Commission on the future of news media
Radio-Canada called for a diversity of voices and greater news media collaboration in Canada during its appearance recently before the Quebec National Assembly, as part of consultations on the future of the news industry.
“The crisis shaking the news media is more than just financial,” said Michel Bissonnette, Executive Vice-President of Radio-Canada. “It affects institutions, science and truth, and threatens the very foundations of our democracy. At Radio-Canada, we believe that credible, independent, high-quality journalism is essential to a healthy democratic society. That’s why we are committed to being part of the solution.”
In its submission to the Commission, Radio-Canada suggests a variety of ways for news organizations to work together, such as joint training, expertise sharing, and ad hoc collaborations on investigative stories. Most of all, the public broadcaster reiterated its willingness to explore new collaborative arrangements with other news media.

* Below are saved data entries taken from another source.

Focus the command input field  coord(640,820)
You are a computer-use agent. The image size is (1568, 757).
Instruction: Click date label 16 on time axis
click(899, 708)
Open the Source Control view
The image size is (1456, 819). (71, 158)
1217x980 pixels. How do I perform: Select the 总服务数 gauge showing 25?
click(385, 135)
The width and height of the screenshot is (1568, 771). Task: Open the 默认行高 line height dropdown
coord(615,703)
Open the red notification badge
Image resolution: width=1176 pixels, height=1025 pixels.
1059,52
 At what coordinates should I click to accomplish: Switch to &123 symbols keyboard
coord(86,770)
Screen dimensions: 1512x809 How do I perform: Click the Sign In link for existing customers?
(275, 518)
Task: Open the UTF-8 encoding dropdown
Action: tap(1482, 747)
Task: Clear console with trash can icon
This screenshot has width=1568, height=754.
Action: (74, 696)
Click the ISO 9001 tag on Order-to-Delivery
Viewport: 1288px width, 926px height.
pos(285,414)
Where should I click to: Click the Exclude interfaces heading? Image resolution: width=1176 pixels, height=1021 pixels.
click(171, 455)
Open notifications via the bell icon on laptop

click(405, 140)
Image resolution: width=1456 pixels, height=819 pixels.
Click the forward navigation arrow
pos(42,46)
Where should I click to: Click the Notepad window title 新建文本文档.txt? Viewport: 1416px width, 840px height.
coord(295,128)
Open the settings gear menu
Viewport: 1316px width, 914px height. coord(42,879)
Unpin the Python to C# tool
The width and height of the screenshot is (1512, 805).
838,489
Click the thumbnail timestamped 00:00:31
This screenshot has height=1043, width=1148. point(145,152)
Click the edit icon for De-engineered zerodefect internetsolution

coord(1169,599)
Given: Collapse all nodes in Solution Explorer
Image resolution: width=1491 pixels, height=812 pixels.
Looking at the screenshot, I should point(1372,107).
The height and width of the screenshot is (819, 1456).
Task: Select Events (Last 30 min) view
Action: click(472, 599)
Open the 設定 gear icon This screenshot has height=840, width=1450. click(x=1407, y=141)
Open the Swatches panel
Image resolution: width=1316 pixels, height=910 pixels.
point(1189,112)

“With the looming threat of the digital giants, the companies that used to be our competitors must now become our allies,” said Bissonnette. “In a rapidly shifting environment where the competition is global, we have to be creative and support one another.”
Radio-Canada also stated that it was open to potential government assistance for private and community media, provided that such action strictly upholds journalistic independence, the public interest, and the common good. For the public broadcaster, there must be no doubt in the minds of citizens as to the news media’s freedom to do their job, despite receiving some form of public funding or support.
In addition to Michel Bissonnette, Luce Julien, General Manager of News and Current Affairs, Jean François Rioux, General Manager of Regional Services, and Meredith Dellandrea, Regional Director of CBC Quebec, are representing the public broadcaster in Quebec City.